* _Texto fornecido_:
▼
Estive nesse mesmo Maracanã quando Pelé, cobrando pênalti, marcou o seu “gol número mil”, foi aplaudido por uns e duramente criticado por outros, por ter pedido, chorando, que “olhássemos por nossas criancinhas”.

Nesse mesmo Maracanã vi muitos “clássicos” disputados por Flamengo, Vasco, Fluminense e Flamengo, os “quatro grandes” do futebol carioca, que “enchiam” cadeiras e arquibancadas daquele que era batizado como “o maior estádio de futebol do mundo”. Vi em campo jogadores extraordinários, a começar pelo próprio Pelé, seguindo-se todos os integrantes da Seleção tricampeã do mundo, no México, em 1970.

Também vi muitos jogos entre paulistas e cariocas; mineiros e cariocas, algumas vezes pernambucanos e cariocas, com destaque para Santa Cruz e Nautico, que tinham belas equipes naqueles anos 70 do século passado. E nunca vi, em mais de meio século de atividade, nada que se comparasse ao espetáculo de barbárie e de selvageria como vi, de perto, preso no trânsito, o triste episódio do ultimo sábado, envolvendo criminosos que se dizem torcedores do Sport e do “meu” Santa Cruz. É mentira: são apenas criminosos e nada mais.
▲
* _Conteúdo do conjunto_:
▼
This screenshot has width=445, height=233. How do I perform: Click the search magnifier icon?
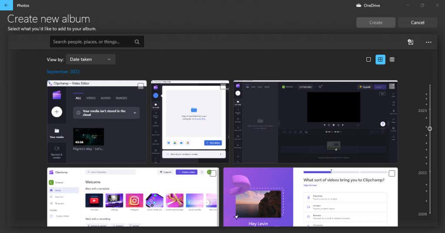(137, 42)
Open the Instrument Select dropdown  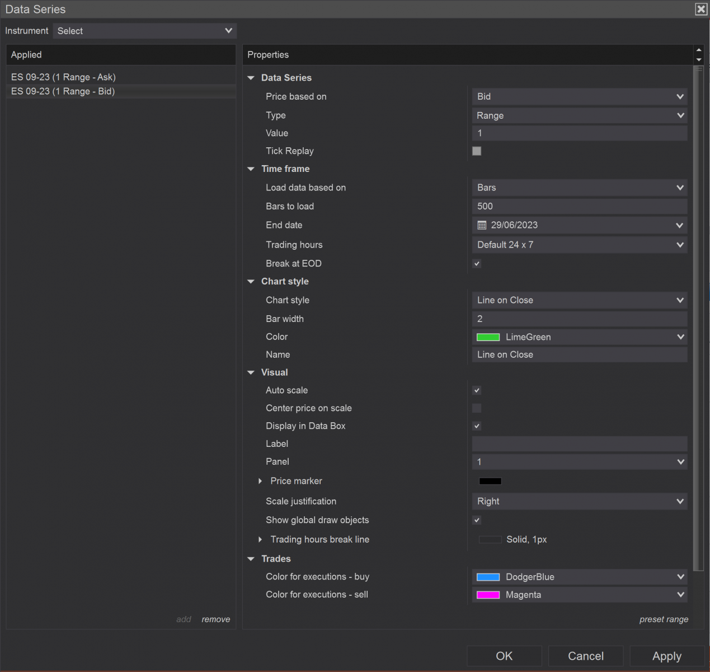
▲
* _Enunciado_:
Pode redigitar, do texto sobre o Maracanã, tudo desde "Estive nesse mesmo" até "México, em 1970."? Use somente o texto como fonte.

* _Resultado_:
Estive nesse mesmo Maracanã quando Pelé, cobrando pênalti, marcou o seu “gol número mil”, foi aplaudido por uns e duramente criticado por outros, por ter pedido, chorando, que “olhássemos por nossas criancinhas”.

Nesse mesmo Maracanã vi muitos “clássicos” disputados por Flamengo, Vasco, Fluminense e Flamengo, os “quatro grandes” do futebol carioca, que “enchiam” cadeiras e arquibancadas daquele que era batizado como “o maior estádio de futebol do mundo”. Vi em campo jogadores extraordinários, a começar pelo próprio Pelé, seguindo-se todos os integrantes da Seleção tricampeã do mundo, no México, em 1970.